Сувор внес большую чашку кавы, а следом явился Борис. Придирчиво принюхался, поморщился. Запах слабоват, старый гридень щадит любимого князя. Не доверяет крепкому чужеземному настою. Теплое пойло принес, а не каву. Дурень, ибо сердце и желудок приучаются так же, как и мышцы.
– Добрый вечер, – сказал он, глаза его обыскивали лицо князя, но Владимир держал на нем личину приветливой доброжелательности. Борис кивнул с удовлетворением. Личина не обманула, но волхв явно успокоился. Раз уж князь прикидывается, значит, держит себя в кулаке даже в собственном тереме. В разгул и пьянство не ударился, как о нем говорят.
– Давно не видывал тебя, отче. Садись, отдохни. Сувор, пусть принесут нам еще кавы. Есть будешь?
– Благодарствую, – ответил Борис. – Только чашку кавы. Настоящей!
На этот раз Сувор заварил покрепче, принес сам, другим не доверил. Да и хотел услышать, что скажет Борис, научивший тайнам горячей кавы. Но Борис смолчал, хвалить не стал.
Сувор, бурча под нос, удалился. Борис отхлебнул осторожненько, прислушался, затем сказал неожиданно:
– Не мельчи, княже. Если надо, будь жесток.
Владимир помолчал, чувствовал, почему волхв сказал именно это. Признался нехотя:
– Мне почему-то это все труднее! То ли слабею душой, то ли столько уже крови пролил, что сам захлебываюсь…

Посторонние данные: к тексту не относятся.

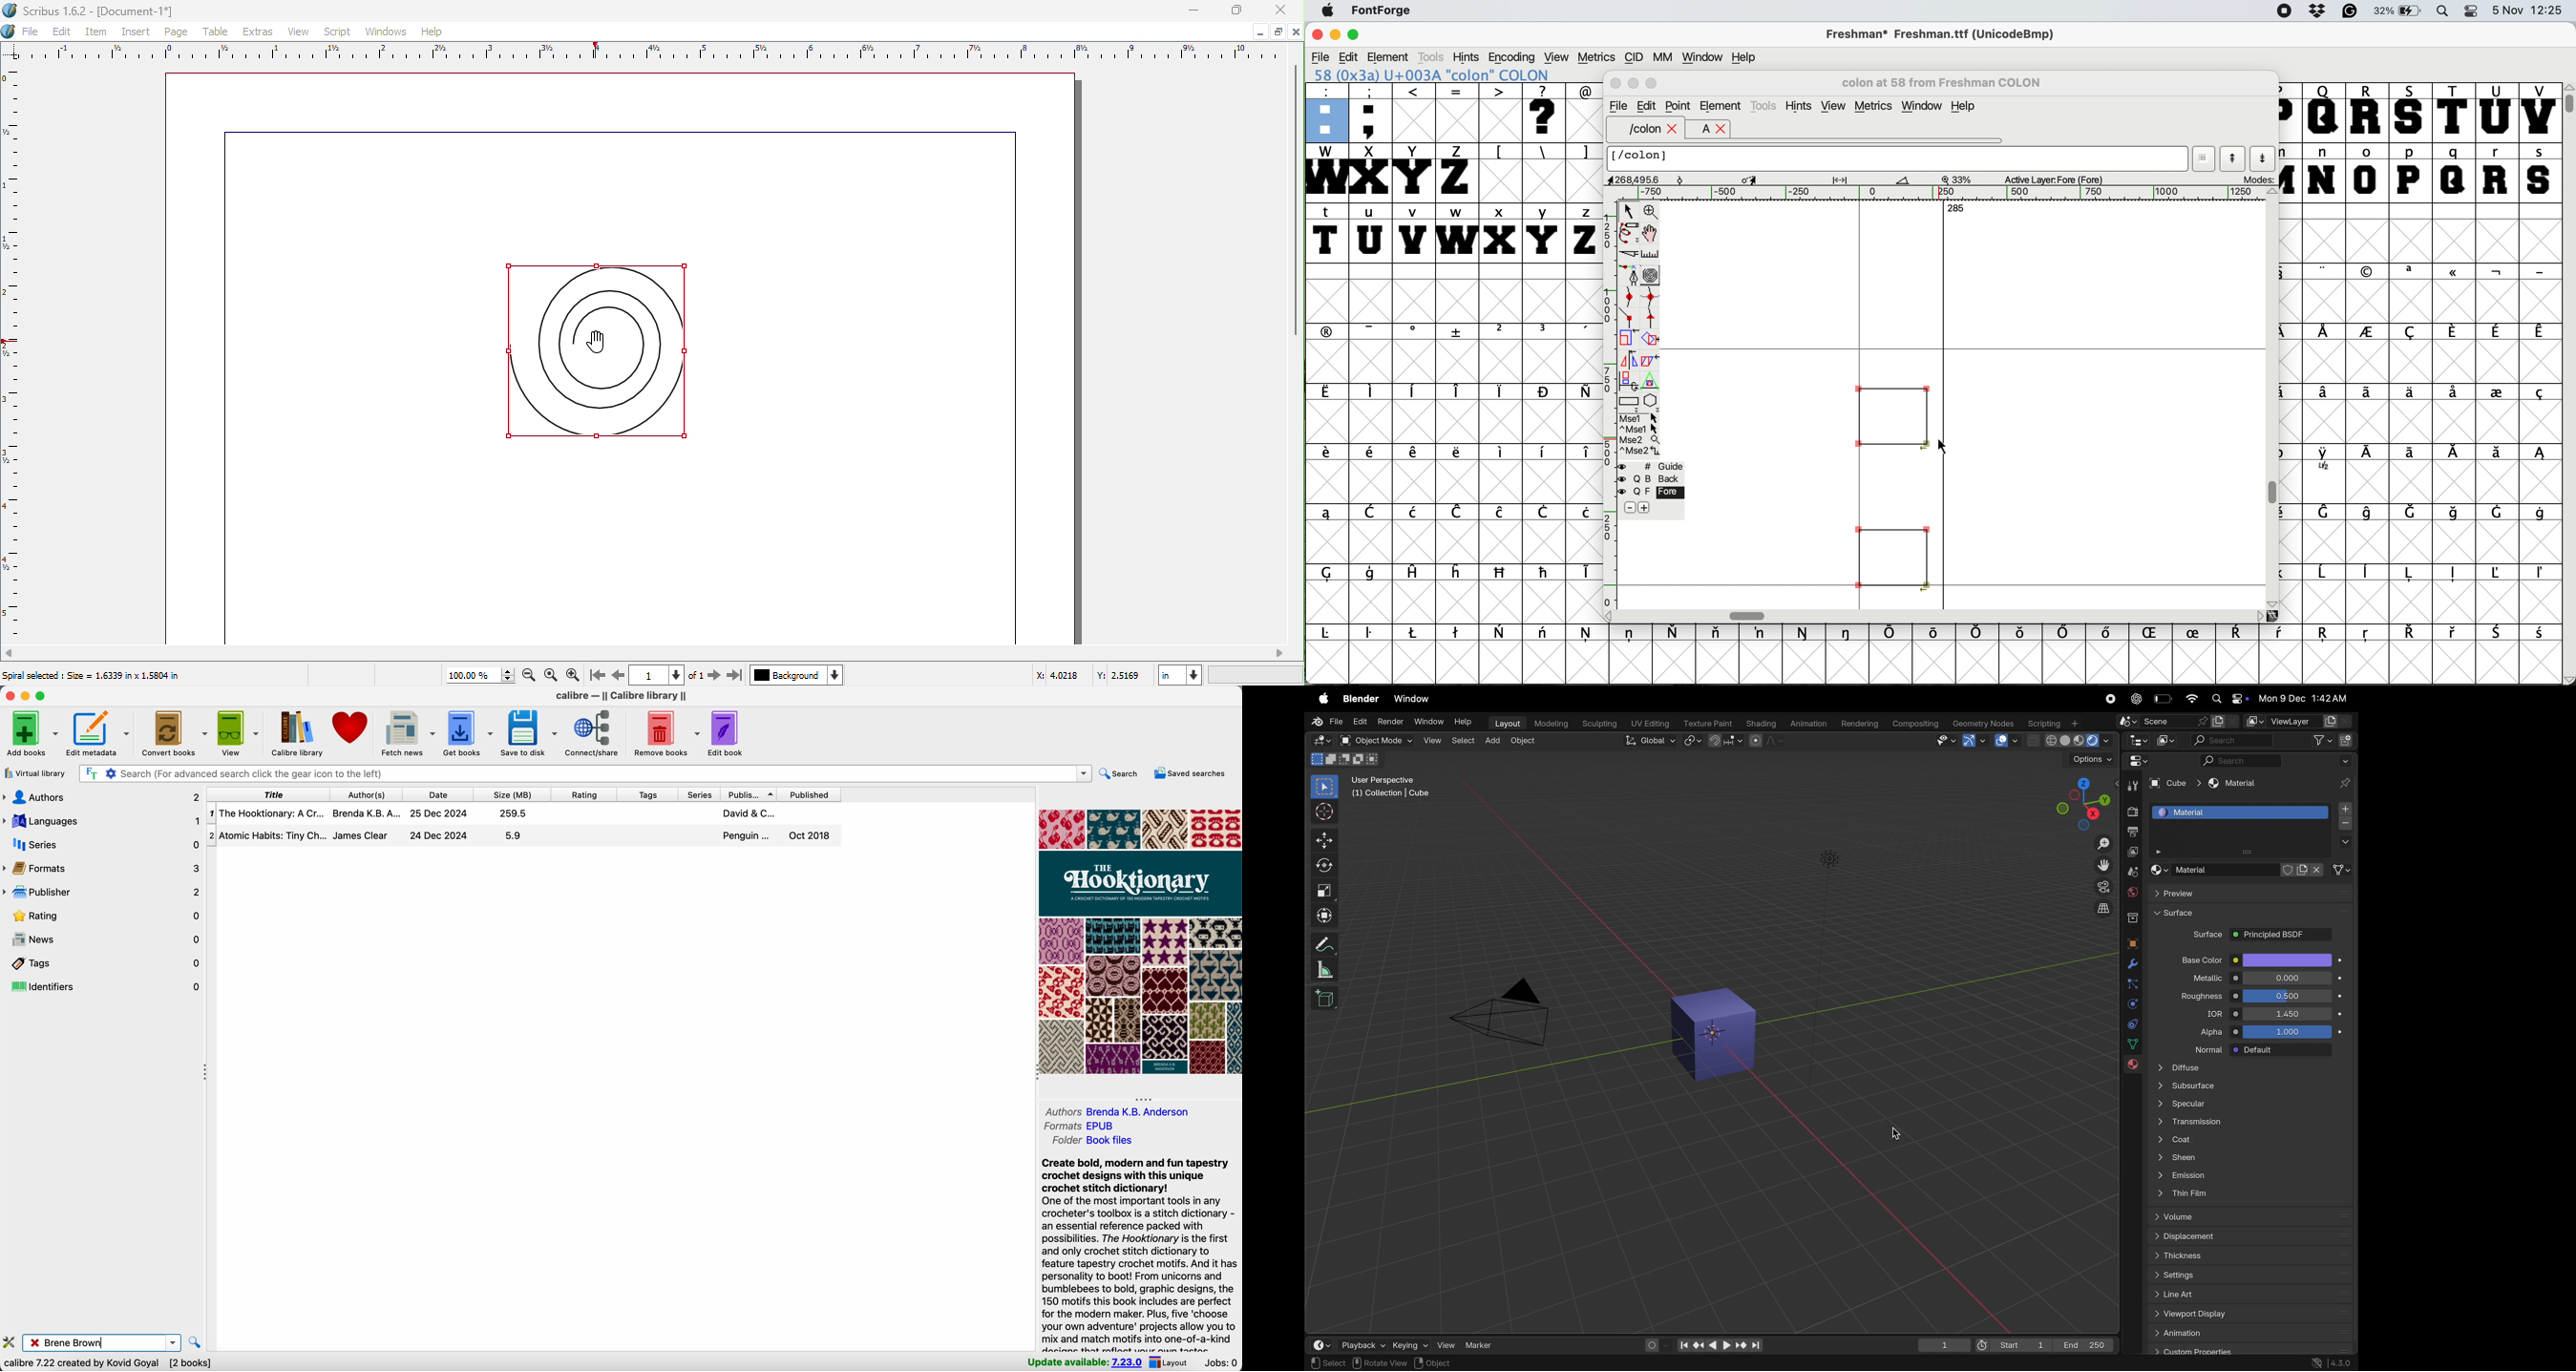 This screenshot has width=2576, height=1372. What do you see at coordinates (2200, 1049) in the screenshot?
I see `normal` at bounding box center [2200, 1049].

– Да, ты смягчаешься как человек, что уже удивительно…
– Почему?
– Человек обычно ожесточается. Но ты даже если и смягчаешься как человек, то не должен смягчаться как князь. Особенно как великий князь всей Руси! Для дела надо быть и жестоким. Если надо. Думаешь, русский народ не жаждет, к примеру, крепкой засечной черты? Да больше тебя жаждет! Ты в далеком Киеве отсидишься, а его в полон на аркане уведут! Но такова уж наша порода: хорошо лежать на сене, щупать девку и пить бражку, спать подолгу, а то и просто лежать брюхом кверху на солнышке, жмуриться… Хоть и знает, что надо встать, надо работать… Вмешайся в борьбу простого человека с самим собой! Стань на сторону его совести! Да не просто встань, а с кнутом. Если понадобится, то и с мечом!
– Думаешь, поймут?
Борис взглянул с кривой усмешкой. Владимиру стало стыдно своего глупого вопроса.
– Потом, – сказал Борис наконец, – когда кончишь строить. А до этого прими и проклятия, и плевки, и ругань… Не все и с твоим отцом добровольно в походы шли! Зато вернувшись, как хвастались боями в Болгарии, Хазарии, показывали раны, полученные от ромеев, ясов, касогов! Только боль и раны принесли из дальних походов, а горды как! Ибо в великих деяниях участвовали.
Владимир кивнул:
– Спасибо, снял с души камень. Не самый большой, но все же снял. Или приподнял.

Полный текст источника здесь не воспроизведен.